Task brief: Please reproduce the rows below, swapping each "Where should I click to" for "Where do I click to" and leaving everything else unchanged.

Records shown:
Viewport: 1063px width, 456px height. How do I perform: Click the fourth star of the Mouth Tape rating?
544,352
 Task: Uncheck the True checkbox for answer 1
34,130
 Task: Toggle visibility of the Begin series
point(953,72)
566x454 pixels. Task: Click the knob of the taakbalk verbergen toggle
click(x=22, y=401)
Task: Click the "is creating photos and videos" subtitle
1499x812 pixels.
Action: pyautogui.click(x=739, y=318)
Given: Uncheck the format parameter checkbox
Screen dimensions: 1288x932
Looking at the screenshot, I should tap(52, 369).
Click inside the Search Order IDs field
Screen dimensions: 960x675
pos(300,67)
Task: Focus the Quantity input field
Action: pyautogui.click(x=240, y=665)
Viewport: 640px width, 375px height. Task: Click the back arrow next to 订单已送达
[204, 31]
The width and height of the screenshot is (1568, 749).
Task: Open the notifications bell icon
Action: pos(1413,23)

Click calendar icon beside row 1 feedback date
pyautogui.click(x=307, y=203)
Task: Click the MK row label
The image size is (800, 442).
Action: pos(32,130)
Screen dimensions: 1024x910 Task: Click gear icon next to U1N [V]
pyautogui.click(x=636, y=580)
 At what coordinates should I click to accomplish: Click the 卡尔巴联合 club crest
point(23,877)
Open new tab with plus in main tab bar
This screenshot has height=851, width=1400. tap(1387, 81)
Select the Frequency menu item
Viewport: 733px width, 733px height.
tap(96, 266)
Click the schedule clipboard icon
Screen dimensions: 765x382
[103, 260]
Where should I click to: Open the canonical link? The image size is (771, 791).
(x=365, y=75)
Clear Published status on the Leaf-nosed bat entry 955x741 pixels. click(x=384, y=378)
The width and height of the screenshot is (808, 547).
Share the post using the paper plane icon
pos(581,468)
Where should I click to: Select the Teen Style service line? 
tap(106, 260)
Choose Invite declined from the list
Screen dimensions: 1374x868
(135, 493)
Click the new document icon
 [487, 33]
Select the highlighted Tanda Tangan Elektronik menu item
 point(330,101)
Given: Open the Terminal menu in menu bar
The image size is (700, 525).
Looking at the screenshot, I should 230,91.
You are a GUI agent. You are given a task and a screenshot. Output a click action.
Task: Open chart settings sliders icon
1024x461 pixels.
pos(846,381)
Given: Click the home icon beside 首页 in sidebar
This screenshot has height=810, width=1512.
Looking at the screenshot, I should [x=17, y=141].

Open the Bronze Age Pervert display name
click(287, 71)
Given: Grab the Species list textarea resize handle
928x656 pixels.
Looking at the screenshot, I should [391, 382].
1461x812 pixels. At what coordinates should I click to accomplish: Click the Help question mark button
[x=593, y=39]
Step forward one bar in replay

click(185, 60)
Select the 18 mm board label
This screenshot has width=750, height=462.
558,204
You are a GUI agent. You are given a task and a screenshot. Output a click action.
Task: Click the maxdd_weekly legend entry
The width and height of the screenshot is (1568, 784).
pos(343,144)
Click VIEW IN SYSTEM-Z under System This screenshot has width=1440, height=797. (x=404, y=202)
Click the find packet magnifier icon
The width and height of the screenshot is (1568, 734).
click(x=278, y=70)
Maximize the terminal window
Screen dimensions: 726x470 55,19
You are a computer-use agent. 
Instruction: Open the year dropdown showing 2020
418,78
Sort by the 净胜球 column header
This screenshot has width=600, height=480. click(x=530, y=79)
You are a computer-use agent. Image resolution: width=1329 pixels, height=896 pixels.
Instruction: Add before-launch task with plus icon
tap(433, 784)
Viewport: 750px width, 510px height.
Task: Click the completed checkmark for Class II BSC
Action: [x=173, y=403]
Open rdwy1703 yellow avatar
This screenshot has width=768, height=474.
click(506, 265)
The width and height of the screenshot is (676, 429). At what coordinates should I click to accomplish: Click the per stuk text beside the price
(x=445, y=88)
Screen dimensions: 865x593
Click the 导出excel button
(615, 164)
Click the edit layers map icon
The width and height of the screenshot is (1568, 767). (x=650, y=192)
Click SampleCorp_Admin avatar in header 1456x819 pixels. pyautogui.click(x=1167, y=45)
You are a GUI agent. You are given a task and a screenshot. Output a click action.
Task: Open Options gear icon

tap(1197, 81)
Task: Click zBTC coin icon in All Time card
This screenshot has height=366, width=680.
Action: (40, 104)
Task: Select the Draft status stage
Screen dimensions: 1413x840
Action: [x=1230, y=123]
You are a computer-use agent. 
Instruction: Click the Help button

Finished answer:
Viewport: 1063px width, 456px height. How do I perform: Click the fourth star of the Mouth Tape rating?
544,352
 Task: Uncheck the True checkbox for answer 1
34,130
 Task: Toggle visibility of the Begin series
point(953,72)
566x454 pixels. Task: Click the knob of the taakbalk verbergen toggle
click(x=22, y=401)
Task: Click the "is creating photos and videos" subtitle
1499x812 pixels.
Action: pyautogui.click(x=739, y=318)
Given: Uncheck the format parameter checkbox
Screen dimensions: 1288x932
Looking at the screenshot, I should tap(52, 369).
Click inside the Search Order IDs field
Screen dimensions: 960x675
pos(300,67)
Task: Focus the Quantity input field
Action: pyautogui.click(x=240, y=665)
Viewport: 640px width, 375px height. Task: Click the back arrow next to 订单已送达
[204, 31]
The width and height of the screenshot is (1568, 749).
Task: Open the notifications bell icon
Action: pos(1413,23)

Click calendar icon beside row 1 feedback date
pyautogui.click(x=307, y=203)
Task: Click the MK row label
The image size is (800, 442).
Action: pos(32,130)
Screen dimensions: 1024x910 Task: Click gear icon next to U1N [V]
pyautogui.click(x=636, y=580)
 At what coordinates should I click to accomplish: Click the 卡尔巴联合 club crest
point(23,877)
Open new tab with plus in main tab bar
This screenshot has height=851, width=1400. tap(1387, 81)
Select the Frequency menu item
Viewport: 733px width, 733px height.
tap(96, 266)
Click the schedule clipboard icon
Screen dimensions: 765x382
[103, 260]
Where do I click to: Open the canonical link? The image size is (771, 791).
(x=365, y=75)
Clear Published status on the Leaf-nosed bat entry 955x741 pixels. click(x=384, y=378)
The width and height of the screenshot is (808, 547).
Share the post using the paper plane icon
pos(581,468)
Where do I click to: Select the Teen Style service line? 
tap(106, 260)
Choose Invite declined from the list
Screen dimensions: 1374x868
(135, 493)
Click the new document icon
 [487, 33]
Select the highlighted Tanda Tangan Elektronik menu item
 point(330,101)
Given: Open the Terminal menu in menu bar
The image size is (700, 525).
Looking at the screenshot, I should 230,91.
You are a GUI agent. You are given a task and a screenshot. Output a click action.
Task: Open chart settings sliders icon
1024x461 pixels.
pos(846,381)
Given: Click the home icon beside 首页 in sidebar
This screenshot has height=810, width=1512.
Looking at the screenshot, I should [x=17, y=141].

Open the Bronze Age Pervert display name
click(287, 71)
Given: Grab the Species list textarea resize handle
928x656 pixels.
Looking at the screenshot, I should [391, 382].
1461x812 pixels. At what coordinates should I click to accomplish: Click the Help question mark button
[x=593, y=39]
Step forward one bar in replay

click(185, 60)
Select the 18 mm board label
This screenshot has width=750, height=462.
558,204
You are a GUI agent. You are given a task and a screenshot. Output a click action.
Task: Click the maxdd_weekly legend entry
The width and height of the screenshot is (1568, 784).
pos(343,144)
Click VIEW IN SYSTEM-Z under System This screenshot has width=1440, height=797. (x=404, y=202)
Click the find packet magnifier icon
The width and height of the screenshot is (1568, 734).
click(x=278, y=70)
Maximize the terminal window
Screen dimensions: 726x470 55,19
You are a computer-use agent. 
Instruction: Open the year dropdown showing 2020
418,78
Sort by the 净胜球 column header
This screenshot has width=600, height=480. click(x=530, y=79)
You are a computer-use agent. Image resolution: width=1329 pixels, height=896 pixels.
Instruction: Add before-launch task with plus icon
tap(433, 784)
Viewport: 750px width, 510px height.
Task: Click the completed checkmark for Class II BSC
Action: [x=173, y=403]
Open rdwy1703 yellow avatar
This screenshot has width=768, height=474.
click(506, 265)
The width and height of the screenshot is (676, 429). At what coordinates should I click to accomplish: Click the per stuk text beside the price
(x=445, y=88)
Screen dimensions: 865x593
Click the 导出excel button
(615, 164)
Click the edit layers map icon
The width and height of the screenshot is (1568, 767). (x=650, y=192)
Click SampleCorp_Admin avatar in header 1456x819 pixels. pyautogui.click(x=1167, y=45)
You are a GUI agent. You are given a task and a screenshot. Output a click action.
Task: Open Options gear icon

tap(1197, 81)
Task: Click zBTC coin icon in All Time card
This screenshot has height=366, width=680.
Action: (40, 104)
Task: Select the Draft status stage
Screen dimensions: 1413x840
Action: [x=1230, y=123]
You are a computer-use agent. 
Instruction: Click the Help button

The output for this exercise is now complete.